Write out the items word for word, from the line containing "Where should I" through the line containing "[1287, 549]". Leave the pictures out.

## Start

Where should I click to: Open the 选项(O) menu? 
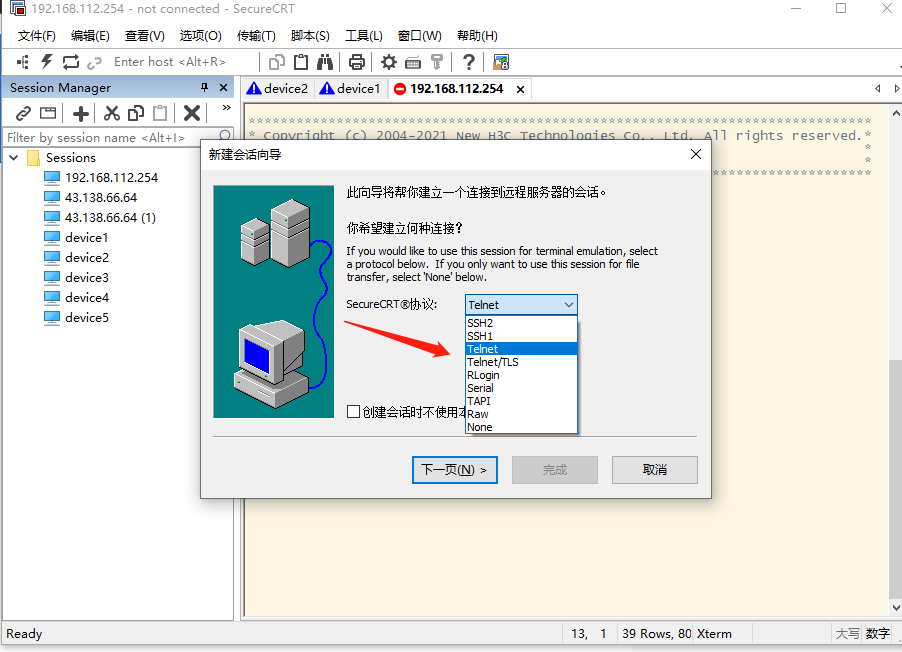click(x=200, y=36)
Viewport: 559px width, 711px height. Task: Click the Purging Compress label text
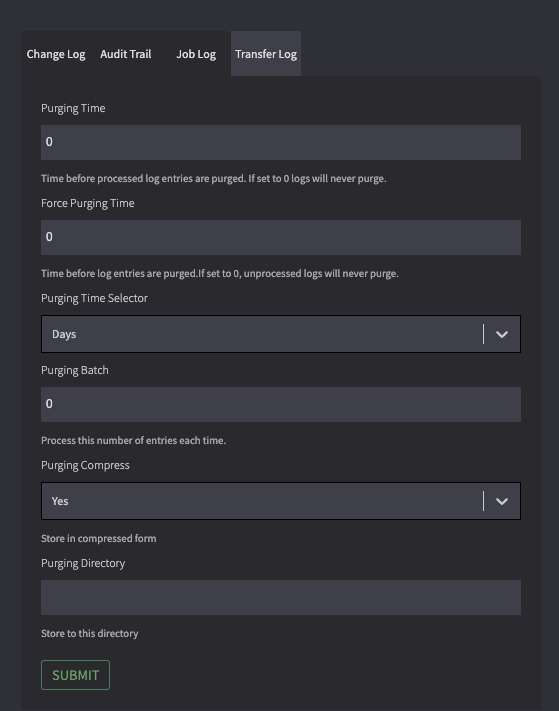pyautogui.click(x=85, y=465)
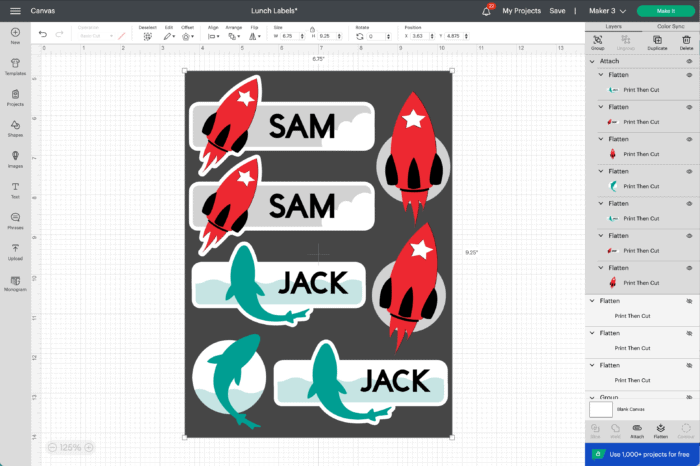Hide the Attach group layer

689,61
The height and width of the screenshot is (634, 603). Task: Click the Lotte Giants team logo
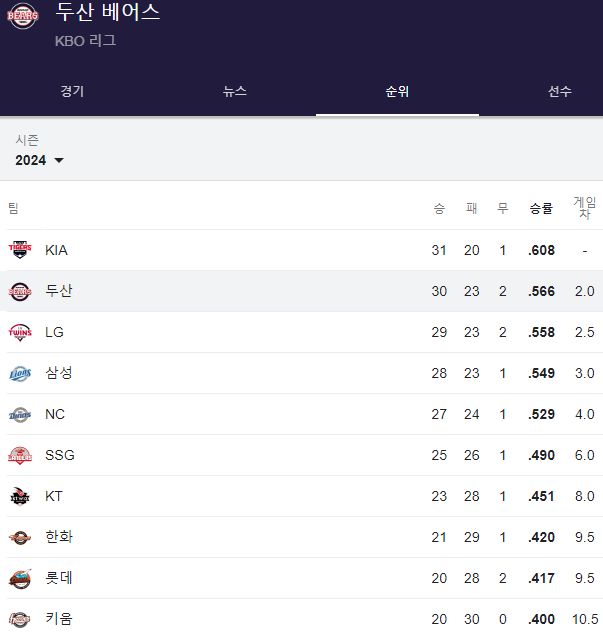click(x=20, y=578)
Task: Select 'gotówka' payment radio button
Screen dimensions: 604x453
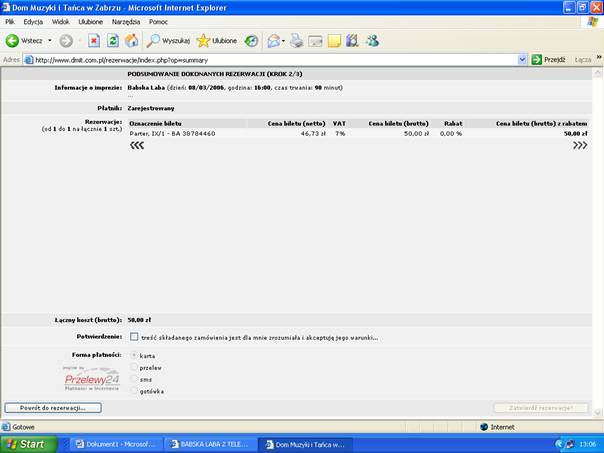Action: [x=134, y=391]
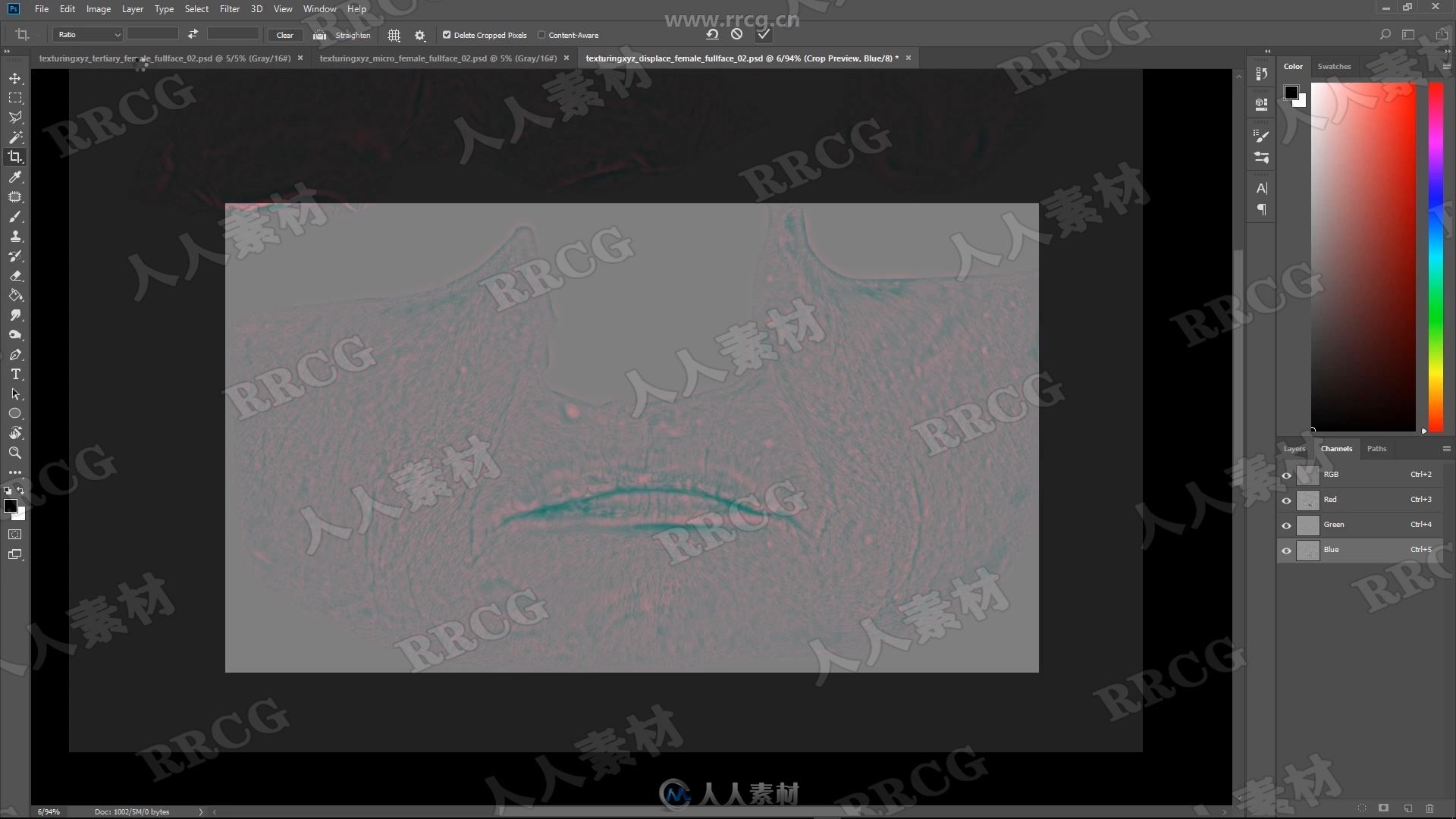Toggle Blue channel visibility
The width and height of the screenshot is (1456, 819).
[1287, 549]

## End
## Start

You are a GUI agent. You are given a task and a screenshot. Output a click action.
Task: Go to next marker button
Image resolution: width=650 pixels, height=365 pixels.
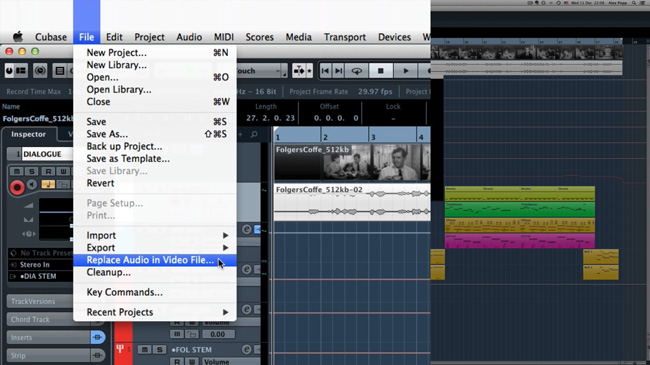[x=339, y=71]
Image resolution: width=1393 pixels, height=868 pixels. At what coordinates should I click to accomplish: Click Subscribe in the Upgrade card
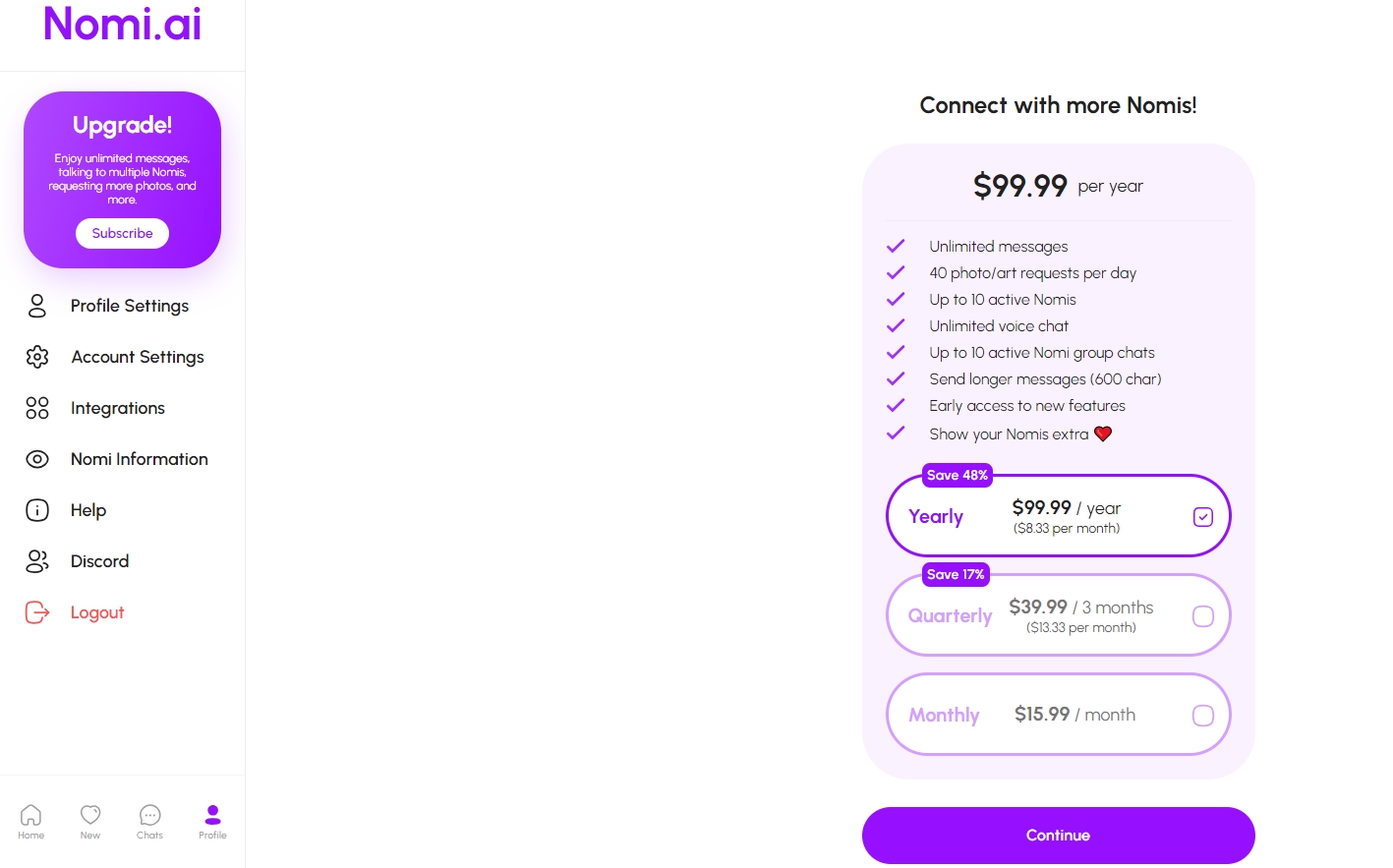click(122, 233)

## End

* _ANSWER FOR THE TASK_
Where should I click to: Open the 选项(O) menu? 
click(x=200, y=36)
Viewport: 559px width, 711px height. Task: Click the Purging Compress label text
pyautogui.click(x=85, y=465)
Hide the Attach group layer

689,61
The height and width of the screenshot is (634, 603). Task: Click the Lotte Giants team logo
click(x=20, y=578)
Task: Select 'gotówka' payment radio button
Screen dimensions: 604x453
Action: [x=134, y=391]
Toggle Blue channel visibility
The width and height of the screenshot is (1456, 819).
[1287, 549]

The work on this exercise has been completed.